What do these genes and their protein products do?
a) These proteins protect intracellular and plasma membrane proteins
from freezing damage (stabilize lipid structures).
b) Encode enzymes that shunt carbon/nitrogen reserves to produce
proline and sugars that prevent cell dehydration during freezing.
Therefore, in advance, if the cells produce extra intracellular solutes,
then water will not flow out and thus prevent dehydration.
***Therefore, if a plant receives a prior cold stimulus (few days),
because they produce these protectants they become
"cold-acclimated" to a future freezing stress. Cold-acclimation is
extremely important to crops grown in Canada.
Slide 13.10
v) Evidence: In the eskimo1 plant mutant of Arabidopsis, plants have
increased freezing tolerance without cold acclimation: these plants have
a 30-fold higher level of proline, and a 2-fold higher level of total
soluble sugars than nonacclimated wild-type plants.
Gilmour et al. (2000) Overexpression of the Arabidopsis CBF3 transcriptional
activator mimics multiple biochemical changes associated with cold acclimation.
Plant Physiology 124, 1854-1865. ASPP Publishing, Rockville, MD.
vi) Evidence: Arabidopsis and Canola plants that overexpress the CBF
transcription factors are more freezing, drought and salt tolerant.

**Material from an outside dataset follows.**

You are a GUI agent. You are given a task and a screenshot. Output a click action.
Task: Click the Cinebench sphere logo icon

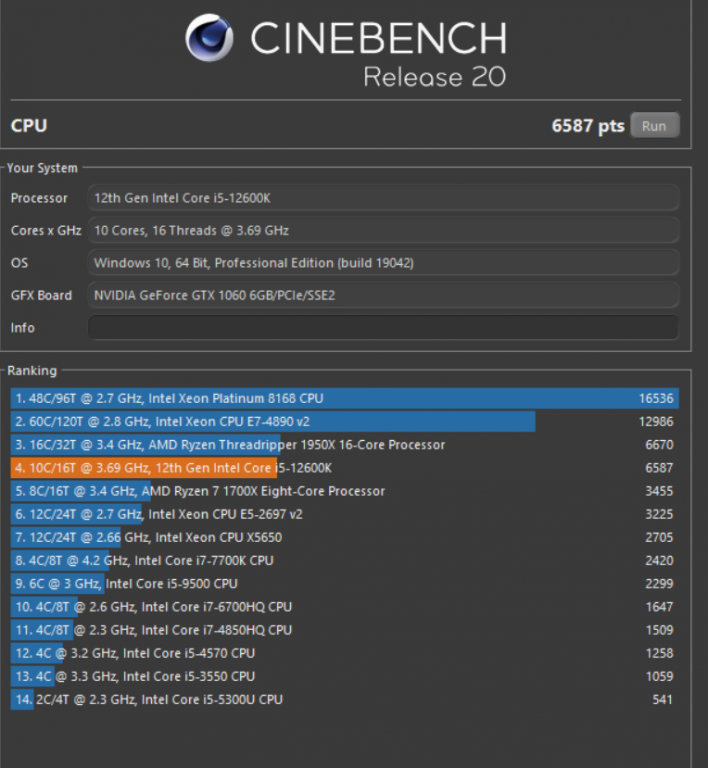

Jaglo-Ottosen et al. (1998) Arabidopsis CBF1 overexpression induces
COR genes and enhances freezing tolerance. Science 280, 105-107.
AAAS Press, Washington, DC
Slide 13.11
vii) In dehydration stress, different parts of the plant must communicate.
For example, the stomates must close. The hormone ABA (abscissic
acid) is known to be involved in dehydration cell-to-cell signalling
(cold, drought, salt-stress), including closing stomates.
9. This mechanism of osmotic adjustment and protectants are used
under severe conditions as a normal part of the life cycle of plants and
during reproduction:
Explain how each of the following is related to cytoplasmic dehydration:
Perennial fruit or Maple trees during winter?
Sorghum under drought conditions?
Pollen?
Seeds?
Pollen grains and seeds are both dessicated (down to 13% water content
in seeds). Pollen germinates a pollen tube upon the addition of water by
stigmatic cells (upon correct pollen-stigma recognition).
Thus, common mechanisms between stress tolerance and evolution
of pollen and seeds to be dormant:
i) during gamete production to allow for free airborne and insect-borne
pollen to develop (from flowers)
ii) after grain-fill to permit the embryo to survive harsh conditions in a
dormant (dehydrated) state, that is, to form a seed.
10. Indirect ways to save water:
-preventing pathogens and pests (>50%) loss of plants
-preventing post-harvest losses (fruit ripening, poor storage) (< 30%)
11.Ultimate problem with water is that land plants cannot use salt water.
i) make crop plants grow with saltwater or even in the seas
ii) create sea/ocean algae which produce seeds and fruits (these were
adaptations to land reproduction)
iii) develop a cheap technology to desalinate saltwater
Slide 13.12